We’ve all read articles about the iPad as a content creation device. To some extent, I get it. I really do. Would I rather stumble my way through a severely limited iPad version of GarageBand to record a song or use Pro Tools? Mobile version of VSCO Cam for photo edits or a full suite of VSCO filters in Lightroom? There’s no real debate here. Content creators only use the iPad because they enjoy challenges.
Content consumption is another story: watching movies in bed, reading the news, following blogs, public speaking, music charts, Instagram, iBooks — the iPad is king for all those activities! My MacBook is too big; my iPhone is too small; and my iPad Air 2 is too perfect.
My original iPad Air was perfectly capable, but I was in the market for a new case. I thought to myself, “Why spend $50 on a new case for an old iPad? Sure, it works great, but the Air 2 is thinner and faster and lighter and sleeker and sexier! If I’m spending $50 on a new case (my personal choice here), I might as well get a new case for a new iPad!” I told you it was unwise.
Now I have a device that fits a perfect niche in my life and will last that much longer because it’s a year newer. This is why the Apple Watch stinks. Wait, what? You heard me; it stinks because it doesn’t have a niche in my life.
My perfectly sleek and sexy iPad Air 2 doesn’t tether to my iPhone to function, it’s a completely independent device, well suited to unique tasks. The Apple Watch simply doesn’t offer that. The Apple Watch is a smaller, wrist-worn screen for your iPhone. I don’t see how that’s compelling. Apple wants me to spend at least $350 so I don’t have to take my phone out of my pocket. I’m lazy but not that lazy. Sheesh.
One more thought: even though I spent the majority of this piece defending a financially irresponsible decision to buy an iPad Air 2, the truth is that we are an obsessively over-connected culture. The last thing my life needs is another device that is “more personal” than my iPhone. I’m already too connected. Now the Apple Watch wants to literally tap me on the wrist every time I receive a text message. I look forward to the Apple Lobe (which is a product they will release in the year 2037 that replaces your frontal lobe with a gorgeous, polished aluminum collection of transistors).

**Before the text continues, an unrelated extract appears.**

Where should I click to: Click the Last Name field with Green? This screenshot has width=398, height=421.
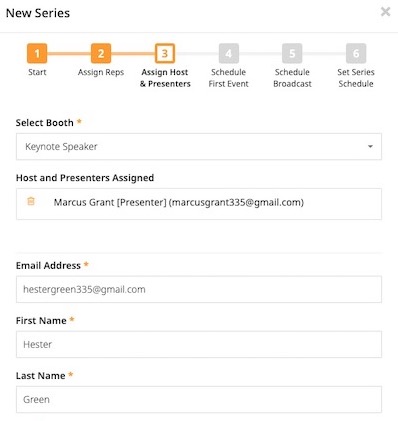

So, Apple, thanks for the iPad. It’s still the absolute best companion when I need to take a poop… but I’ll pass on the Apple Watch.
(Editor’s Note: Ben’s opinion doesn’t necessarily reflect the feelings of the rest of the eciov staff, but who am I to censor it? I don’t think the watch is ready for primetime, but I wouldn’t say it’s completely useless. I would also never buy the iPad Air 2 because it promotes the buy, break, and throw it away mentality. If you buy the iPad Air 2 and break it, you might as well buy another one. There currently isn’t an economic repair option for the device. In fact, this is now common for most Apple devices. Yay, Apple! – Josh)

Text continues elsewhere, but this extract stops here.